Le tecnologie digitali sono in grado di favorire uno sviluppo sostenibile ed etico delle supply chain. Dal punto di vista ambientale, ad esempio, per l’UNIDO (United Nations Industrial Development Organization) il 45% delle emissioni di gas serra è causato da produzione e stili di vita. Il comparto produttivo, quindi, ha un ruolo determinante nella transizione ad un’economia circolare. Possiede, infatti, potere decisionale su tutti i processi, dalla fase di progettazione e lavorazione dei prodotti, al controllo sulla supply chain, e può stabilire come ottimizzare l’impatto sull’ambiente, oltre ad intervenire nei processi di recupero e riciclo dei materiali. In questo contesto, tecnologie come la blockchain hanno un potenziale enorme sia perché garantiscono alle imprese coinvolte nella catena di approvvigionamento il rispetto di certi standard di produzione - ad esempio fornendo i dati di origine delle materie prime e policy aziendali in materia ambientale e occupazionale - sia perché aiutano i consumatori ad avere una prova da fonte sicura, trasparente ed immutabile dell’effettiva sostenibilità di un’azienda. Un recente studio di IBM Institute for Business Value con National Retail Federation, la più grande associazione mondiale del commercio al dettaglio, ci ricorda il 44% dei consumatori sceglie i prodotti/marchi in base ai valori in cui crede. Come, per esempio, la sostenibilità.

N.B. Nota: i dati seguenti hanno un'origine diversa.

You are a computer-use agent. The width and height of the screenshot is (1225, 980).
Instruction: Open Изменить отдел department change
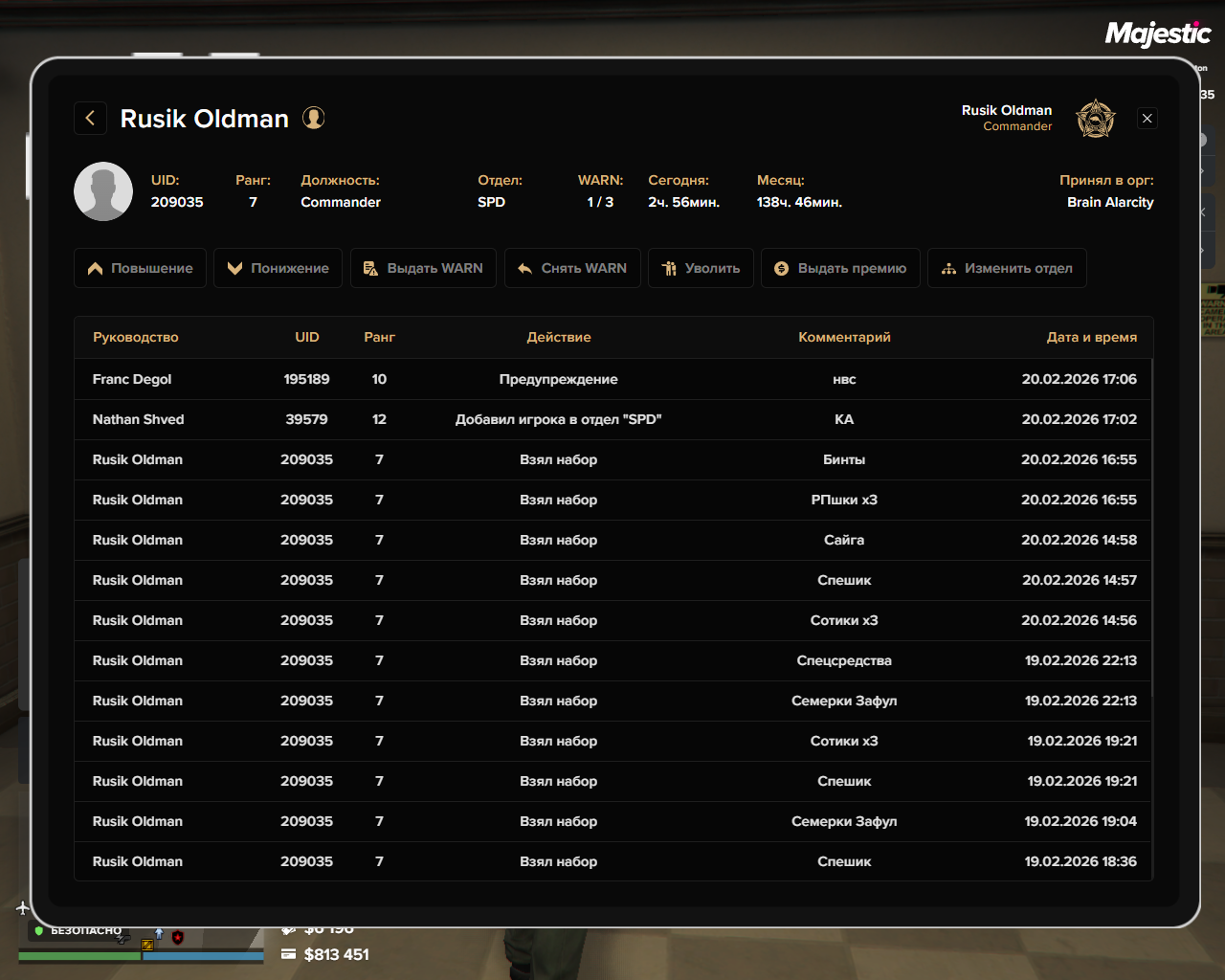coord(1007,268)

IBM sta investendo molto nello sviluppo di soluzioni che contribuiscano a rendere il business più sostenibile: l’acquisizione di Envizi, leader nel software di analisi per la gestione delle performance ambientali, mira a semplificare la gestione di queste attività come parte di più ampie iniziative di reporting ESG, fornendo al contempo preziose informazioni sulla sostenibilità delle strategie aziendali.

Nonostante le incognite passate e all’orizzonte, il commercio e la produzione non si sono fermati. Anzi, hanno in molti casi superato le aspettative. Per questo motivo, gli incentivi alla digitalizzazione degli impianti produttivi e all’integrazione di tecnologie avanzate lungo tutta la supply chain dovrebbero divenire strutturali. Ciò consentirebbe di accompagnare le aziende manifatturiere italiane, per lo più PMI a conduzione familiare, attraverso un aggiornamento continuo e costante. Fornendo loro supporto nell’affrontare i cambiamenti e gli eventuali intoppi in ogni singolo anello della catena di approvvigionamento in maniera razionale, pianificata e controllata. Con benefici in termini di stabilità, sostenibilità e regolarità dei processi.

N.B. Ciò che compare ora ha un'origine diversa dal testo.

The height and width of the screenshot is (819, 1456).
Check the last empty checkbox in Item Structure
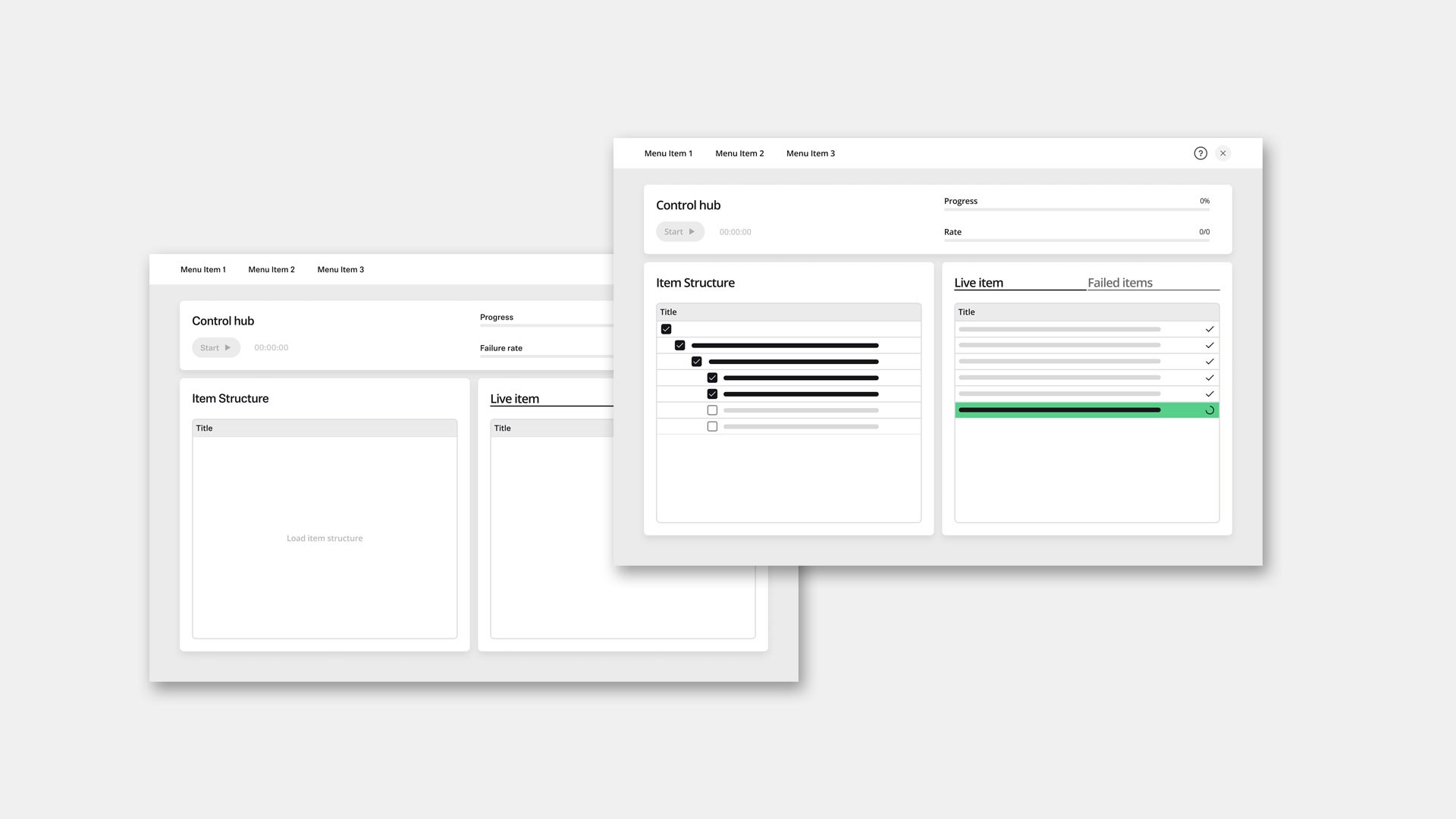712,427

I benefici di una trasformazione digitale ed ecologica guidata da un capitale umano adeguatamente formato non si limiterebbero al solo business, ma avrebbero un impatto virtuoso su tutta la nostra società. L’innovazione tecnologica che mette le persone al centro può mitigare l‘instabilità e la precarietà, può garantire l’effettivo rispetto dei diritti dei lavoratori coinvolti nelle catene produttive, spingendo gli altri attori dei sistemi a adeguarsi a standard condivisi e accettati. Una supply chain resa sostenibile con il contributo della tecnologia si traduce in un sistema produttivo e commerciale più solido, resiliente e responsabile a livello globale.